■ Data for processing ■
___

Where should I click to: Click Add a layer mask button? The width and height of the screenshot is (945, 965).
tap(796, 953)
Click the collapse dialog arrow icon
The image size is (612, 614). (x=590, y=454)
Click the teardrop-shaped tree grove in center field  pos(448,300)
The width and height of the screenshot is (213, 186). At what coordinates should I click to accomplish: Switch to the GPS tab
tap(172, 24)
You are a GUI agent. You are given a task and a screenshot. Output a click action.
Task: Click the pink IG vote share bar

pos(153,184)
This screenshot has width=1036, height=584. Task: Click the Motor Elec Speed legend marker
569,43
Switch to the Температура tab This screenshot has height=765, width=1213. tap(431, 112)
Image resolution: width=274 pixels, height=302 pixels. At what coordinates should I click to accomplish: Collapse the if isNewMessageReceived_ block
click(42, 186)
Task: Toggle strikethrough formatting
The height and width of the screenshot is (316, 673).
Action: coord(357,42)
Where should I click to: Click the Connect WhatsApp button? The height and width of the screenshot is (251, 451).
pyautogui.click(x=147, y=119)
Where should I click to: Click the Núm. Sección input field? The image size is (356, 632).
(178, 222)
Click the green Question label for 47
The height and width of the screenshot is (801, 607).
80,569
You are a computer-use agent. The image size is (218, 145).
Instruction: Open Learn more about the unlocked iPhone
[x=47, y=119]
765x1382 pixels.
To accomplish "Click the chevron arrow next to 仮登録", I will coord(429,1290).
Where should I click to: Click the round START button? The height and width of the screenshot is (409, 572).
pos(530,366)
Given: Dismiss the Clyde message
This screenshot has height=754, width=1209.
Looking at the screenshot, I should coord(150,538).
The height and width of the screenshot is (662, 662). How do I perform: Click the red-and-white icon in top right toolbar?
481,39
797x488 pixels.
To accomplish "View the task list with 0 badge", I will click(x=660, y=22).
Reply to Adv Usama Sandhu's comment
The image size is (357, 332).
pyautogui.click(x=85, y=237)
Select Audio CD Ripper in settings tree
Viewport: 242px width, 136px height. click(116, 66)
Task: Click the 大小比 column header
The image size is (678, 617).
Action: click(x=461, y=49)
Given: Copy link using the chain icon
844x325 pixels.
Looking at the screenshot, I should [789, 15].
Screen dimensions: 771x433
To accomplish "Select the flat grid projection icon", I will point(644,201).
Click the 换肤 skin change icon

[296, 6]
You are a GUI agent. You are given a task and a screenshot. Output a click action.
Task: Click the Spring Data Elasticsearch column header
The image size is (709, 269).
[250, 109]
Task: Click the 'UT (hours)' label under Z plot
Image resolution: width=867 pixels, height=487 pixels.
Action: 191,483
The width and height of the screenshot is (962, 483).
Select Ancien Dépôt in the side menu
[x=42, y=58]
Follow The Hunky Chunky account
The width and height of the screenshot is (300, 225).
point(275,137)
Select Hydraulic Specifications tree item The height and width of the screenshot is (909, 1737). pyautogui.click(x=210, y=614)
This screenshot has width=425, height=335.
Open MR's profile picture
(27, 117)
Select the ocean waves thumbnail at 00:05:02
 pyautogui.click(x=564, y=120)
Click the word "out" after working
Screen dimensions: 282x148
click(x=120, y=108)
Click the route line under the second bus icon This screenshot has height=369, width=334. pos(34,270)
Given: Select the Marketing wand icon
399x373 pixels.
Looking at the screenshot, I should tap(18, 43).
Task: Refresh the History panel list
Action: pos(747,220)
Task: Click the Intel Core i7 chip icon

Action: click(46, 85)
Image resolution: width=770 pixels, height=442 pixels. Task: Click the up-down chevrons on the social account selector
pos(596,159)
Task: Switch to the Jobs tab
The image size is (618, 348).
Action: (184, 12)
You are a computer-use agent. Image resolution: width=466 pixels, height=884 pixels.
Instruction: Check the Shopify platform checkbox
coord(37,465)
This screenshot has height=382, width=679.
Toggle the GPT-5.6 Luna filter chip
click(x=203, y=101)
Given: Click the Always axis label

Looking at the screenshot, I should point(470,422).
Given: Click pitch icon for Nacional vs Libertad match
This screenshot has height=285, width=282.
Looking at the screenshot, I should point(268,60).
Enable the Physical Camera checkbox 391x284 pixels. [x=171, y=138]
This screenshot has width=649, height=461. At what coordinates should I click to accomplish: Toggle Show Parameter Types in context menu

___

Set down the whole listing again, exactly as shown above.

■ Answer section ■
Where should I click to: Click Add a layer mask button? The width and height of the screenshot is (945, 965).
tap(796, 953)
Click the collapse dialog arrow icon
The image size is (612, 614). (x=590, y=454)
Click the teardrop-shaped tree grove in center field  pos(448,300)
The width and height of the screenshot is (213, 186). At what coordinates should I click to accomplish: Switch to the GPS tab
tap(172, 24)
You are a GUI agent. You are given a task and a screenshot. Output a click action.
Task: Click the pink IG vote share bar

pos(153,184)
This screenshot has width=1036, height=584. Task: Click the Motor Elec Speed legend marker
569,43
Switch to the Температура tab This screenshot has height=765, width=1213. tap(431, 112)
Image resolution: width=274 pixels, height=302 pixels. At what coordinates should I click to accomplish: Collapse the if isNewMessageReceived_ block
click(42, 186)
Task: Toggle strikethrough formatting
The height and width of the screenshot is (316, 673).
Action: coord(357,42)
Where should I click to: Click the Connect WhatsApp button? The height and width of the screenshot is (251, 451).
pyautogui.click(x=147, y=119)
Where should I click to: Click the Núm. Sección input field? The image size is (356, 632).
(178, 222)
Click the green Question label for 47
The height and width of the screenshot is (801, 607).
80,569
You are a computer-use agent. The image size is (218, 145).
Instruction: Open Learn more about the unlocked iPhone
[x=47, y=119]
765x1382 pixels.
To accomplish "Click the chevron arrow next to 仮登録", I will coord(429,1290).
Where should I click to: Click the round START button? The height and width of the screenshot is (409, 572).
pos(530,366)
Given: Dismiss the Clyde message
This screenshot has height=754, width=1209.
Looking at the screenshot, I should coord(150,538).
The height and width of the screenshot is (662, 662). How do I perform: Click the red-and-white icon in top right toolbar?
481,39
797x488 pixels.
To accomplish "View the task list with 0 badge", I will click(x=660, y=22).
Reply to Adv Usama Sandhu's comment
The image size is (357, 332).
pyautogui.click(x=85, y=237)
Select Audio CD Ripper in settings tree
Viewport: 242px width, 136px height. click(116, 66)
Task: Click the 大小比 column header
The image size is (678, 617).
Action: click(x=461, y=49)
Given: Copy link using the chain icon
844x325 pixels.
Looking at the screenshot, I should [789, 15].
Screen dimensions: 771x433
To accomplish "Select the flat grid projection icon", I will point(644,201).
Click the 换肤 skin change icon

[296, 6]
You are a GUI agent. You are given a task and a screenshot. Output a click action.
Task: Click the Spring Data Elasticsearch column header
The image size is (709, 269).
[250, 109]
Task: Click the 'UT (hours)' label under Z plot
Image resolution: width=867 pixels, height=487 pixels.
Action: 191,483
The width and height of the screenshot is (962, 483).
Select Ancien Dépôt in the side menu
[x=42, y=58]
Follow The Hunky Chunky account
The width and height of the screenshot is (300, 225).
point(275,137)
Select Hydraulic Specifications tree item The height and width of the screenshot is (909, 1737). pyautogui.click(x=210, y=614)
This screenshot has width=425, height=335.
Open MR's profile picture
(27, 117)
Select the ocean waves thumbnail at 00:05:02
 pyautogui.click(x=564, y=120)
Click the word "out" after working
Screen dimensions: 282x148
click(x=120, y=108)
Click the route line under the second bus icon This screenshot has height=369, width=334. pos(34,270)
Given: Select the Marketing wand icon
399x373 pixels.
Looking at the screenshot, I should tap(18, 43).
Task: Refresh the History panel list
Action: pos(747,220)
Task: Click the Intel Core i7 chip icon

Action: click(46, 85)
Image resolution: width=770 pixels, height=442 pixels. Task: Click the up-down chevrons on the social account selector
pos(596,159)
Task: Switch to the Jobs tab
The image size is (618, 348).
Action: (184, 12)
You are a computer-use agent. Image resolution: width=466 pixels, height=884 pixels.
Instruction: Check the Shopify platform checkbox
coord(37,465)
This screenshot has height=382, width=679.
Toggle the GPT-5.6 Luna filter chip
click(x=203, y=101)
Given: Click the Always axis label

Looking at the screenshot, I should point(470,422).
Given: Click pitch icon for Nacional vs Libertad match
This screenshot has height=285, width=282.
Looking at the screenshot, I should point(268,60).
Enable the Physical Camera checkbox 391x284 pixels. [x=171, y=138]
This screenshot has width=649, height=461. At what coordinates should I click to accomplish: Toggle Show Parameter Types in context menu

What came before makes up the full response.